I performed a brief exploratory analysis of the cleaned dataset. I looked at a few different columns in the cleaned dataset to get an initial idea of whether or not they would be helpful features for predicting whether there will be an arrest for a new crime. The columns I believe will be most helpful are the community area, type of crime, and the year the crime occurred.
I also explored the raw counts of crimes and homicides, along with the per capita counts, to see if there were any interesting trends. One of the most interesting trends I want to point out is how the raw counts of crimes and homicides can be deceiving. Looking specifically at the plots showing the Community Areas with the Least and Most Crimes with both the raw counts and crimes per capita in the All Crimes and Homicides by Community Area section, we can see that Fuller Park is among the community areas with the least amount of crime, but when looking at the crimes per capita (the raw counts divided by the 2010 Census population sizes), Fuller Park has more crime per capita than all the community areas in Chicago.

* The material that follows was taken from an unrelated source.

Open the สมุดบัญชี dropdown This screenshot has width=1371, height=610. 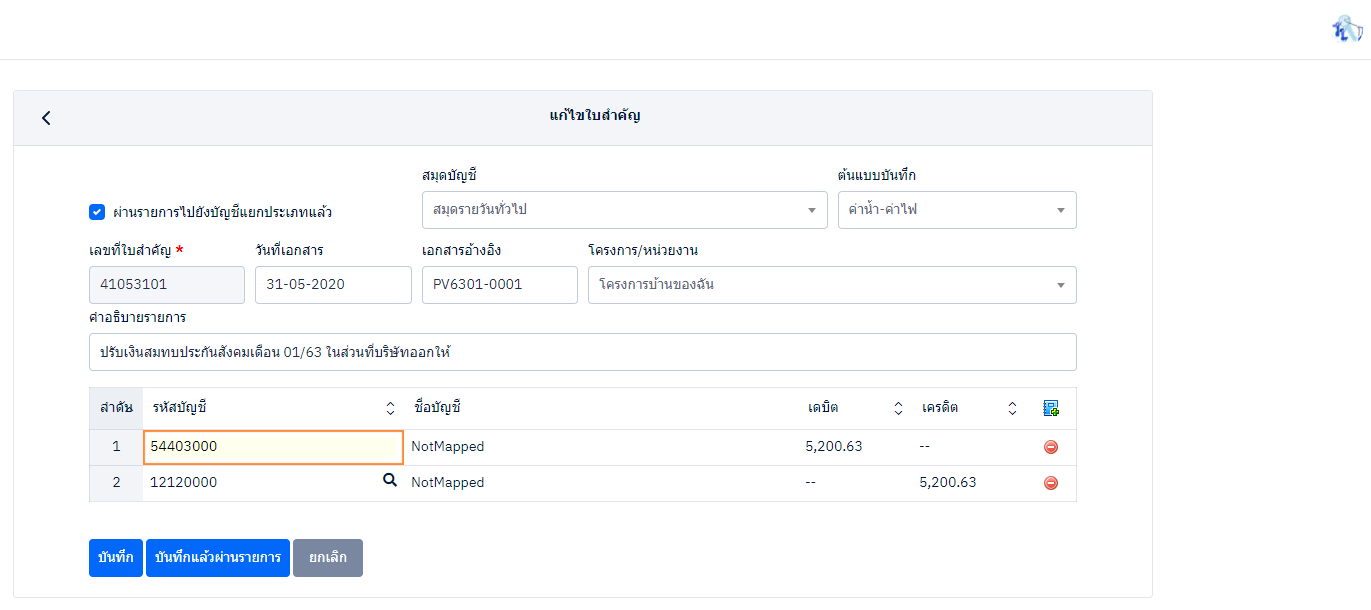624,210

Another thing I found interesting was the low arrest rate. The arrest rate for all crimes in the city of Chicago was only 24.96%, which shocked me. The arrest rate for homicides was higher at 37.18% but still lower than I thought it would be (though that’s probably because I’ve been watching too many unrealistic cop shows).
My goal for this model was to accurately predict whether an arrest will be made for a crime in the city of Chicago.

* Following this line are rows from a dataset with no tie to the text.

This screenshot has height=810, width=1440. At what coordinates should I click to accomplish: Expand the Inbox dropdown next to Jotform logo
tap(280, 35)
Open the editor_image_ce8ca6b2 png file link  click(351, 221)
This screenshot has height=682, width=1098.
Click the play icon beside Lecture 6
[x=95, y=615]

Because of the large amount of data available, I decided to rely on non-parametric models. Two of the models I tried were the Random Forest algorithm (sklearn’s implementation) and the Feed-Forward Neural Network (using tensorflow.keras’ Sequential model with Dense and Dropout layers). To speed up the model tuning phase, I only used the most recent 100,000 crimes from the training set.
After performing hyper-parameter tuning on both models, I was able to achieve 87.7% accuracy. At first glance, this seems to be a good score, but the validation set I was using during hyper-parameter tuning only had an 19.4% arrest rate, so just predicting no arrest every time would achieve an accuracy score of 80.6%. In order to ensure that the issue wasn’t the subset of data I was using to train the models, I also trained both using the entire training set but wasn’t able to achieve a better accuracy.

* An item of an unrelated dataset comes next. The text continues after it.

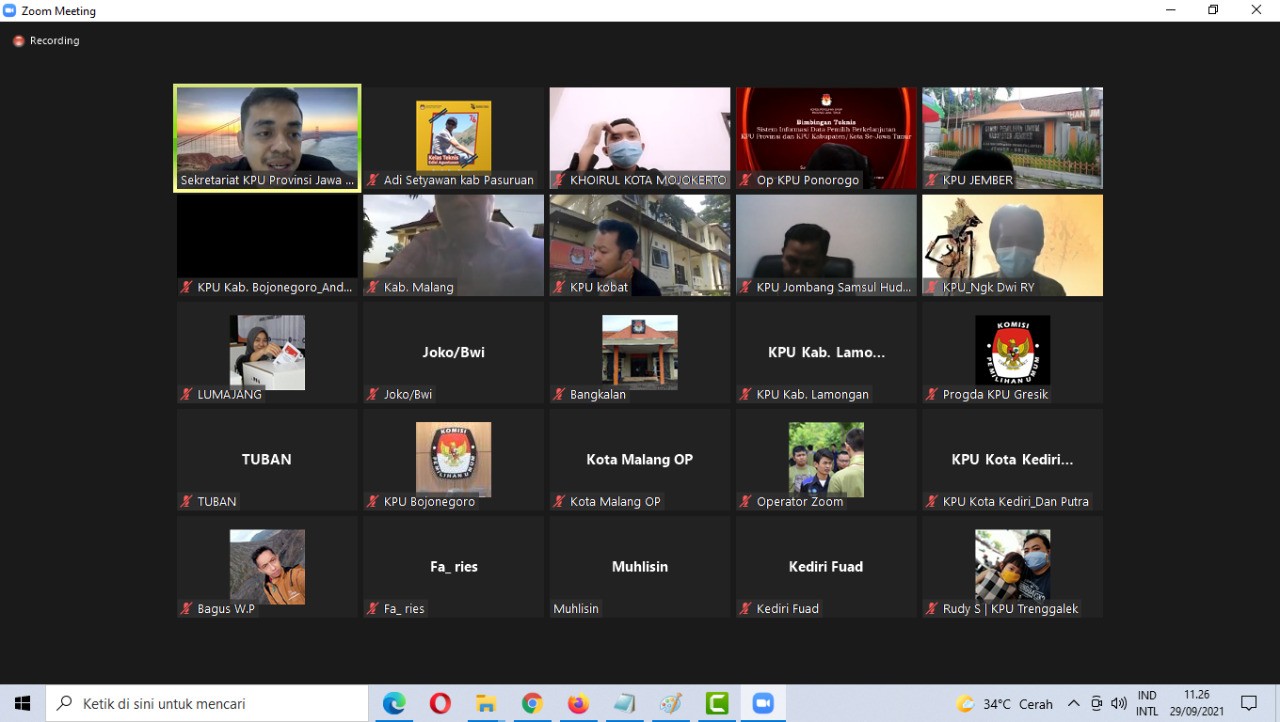Viewport: 1280px width, 722px height.
Task: Click muted microphone icon next to KPU JEMBER
Action: click(931, 181)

Because the best I was able to achieve was only 7% higher than the baseline validation accuracy (predicting no arrest every time), it appears that either the current dataset isn’t the best for predicting arrests or the techniques I was using weren’t enough to help the models perform better.
In the future, I hope to reattempt this problem when I have learned new techniques to help with imbalanced class distributions. One idea I have as of 3/29/2020 is using over and under-sampling techniques.
You need to have Python installed on your computer and be able to run python scripts through your terminal.
python example_script.py
You also need to have Power BI Desktop installed. If you don’t already, you can download it for free here.
After cloning the repository, navigate to the folder, create and activate a virtual environment, and install the required packages in the requirements.txt file.
For Windows machines:
cd path/to/repo/folder
python -m venv env
cd env/scripts
activate
cd ../..
python -m pip install -r requirements.txt
Before you can use the dashboard, you need to first download both the general crimes dataset and the homicides dataset. Save these CSV files as crimes_general.csv and crimes_murders.csv, respectively, in the Data folder in your local copy of the repo.
Afterwards, run the data preprocessing script to create the data source for the dashboard.
python data_preprocessing.py
After creating the data source, open the dashboard and go into the query editor. In the Source step of the query, change the data source file path to the path of the crimes_cleaned.csv file.
Finally, click Close and Apply, and once the query is done refreshing, the dashboard will be ready to go!